Nearby is an ice house where ice from the tarn was stored underground by Patterdale Hall for use long into the summer.
But who was Lanty? One theory is that he was Lancelot Dobson one time owner of the estate. Lanty being a diminutive name for Lancelot.
In my posting last year of Lake Gormire I wrote that it is said to be one of only two natural lakes in Yorkshire and surmised that the other would be Semerwater in the Dales. I can not remember where I read that. What about Malham Tarn someone asked. I thought I had the answer today. On the same thinking as to the question of how many lakes are there in the English Lake District. Malham not a lake, it is a tarn. But then at home Googling I see that although some locals refer to Lake Semerwater, the Ordnance Survey have mapped that lake as plain Semerwater. So I guess that blows that theory out the window.

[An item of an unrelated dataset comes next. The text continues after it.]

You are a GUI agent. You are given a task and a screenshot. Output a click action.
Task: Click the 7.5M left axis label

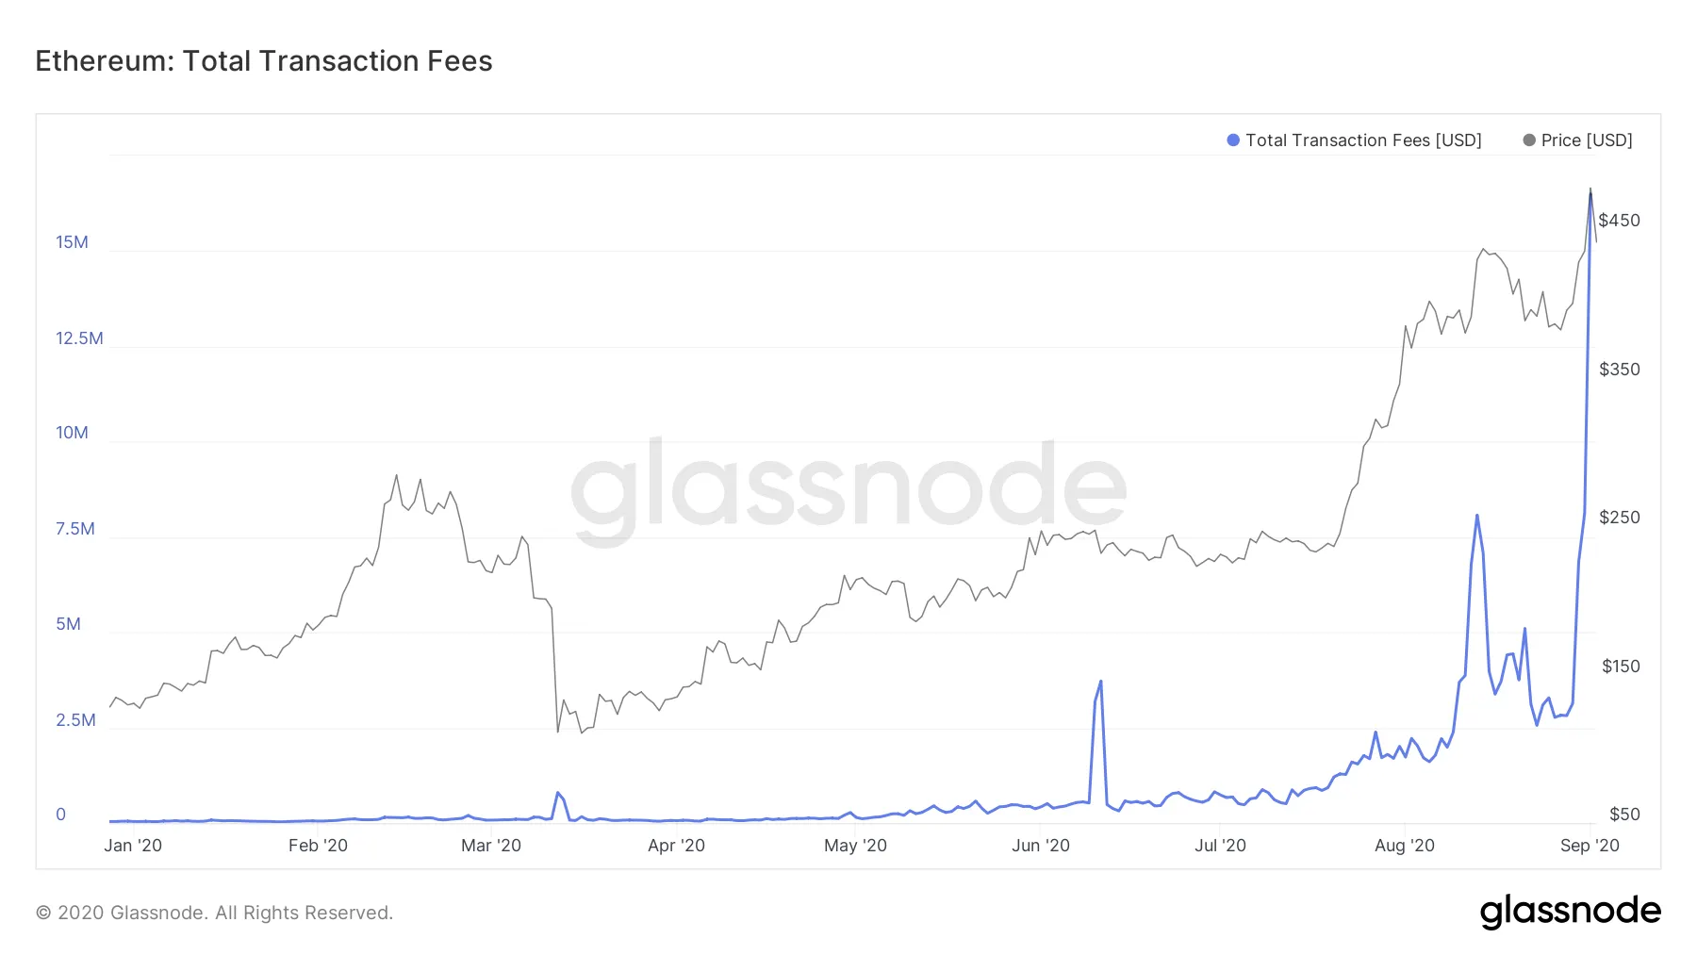(75, 529)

But ignoring the pedantries of water body names, Malham Tarn, at a height 377 metres above sea level, is the highest lake in England and the largest in Yorkshire. Apparently it is also one of only eight upland alkaline lakes in the whole of Europe with a bed of slate and surrounded by limestone country.
The photo was taken from the top of Great Close Hill, a small hill that must be ignored by both hill walkers and tourists. It is too piddly for hardened walkers and too difficult for those strolling around the lake. But it is an impressive hill, dominating the east side of the lake with dramatic limestone.
And if you don’t know how many lakes are there in the English Lake District then you need to enter a few pub quizzes.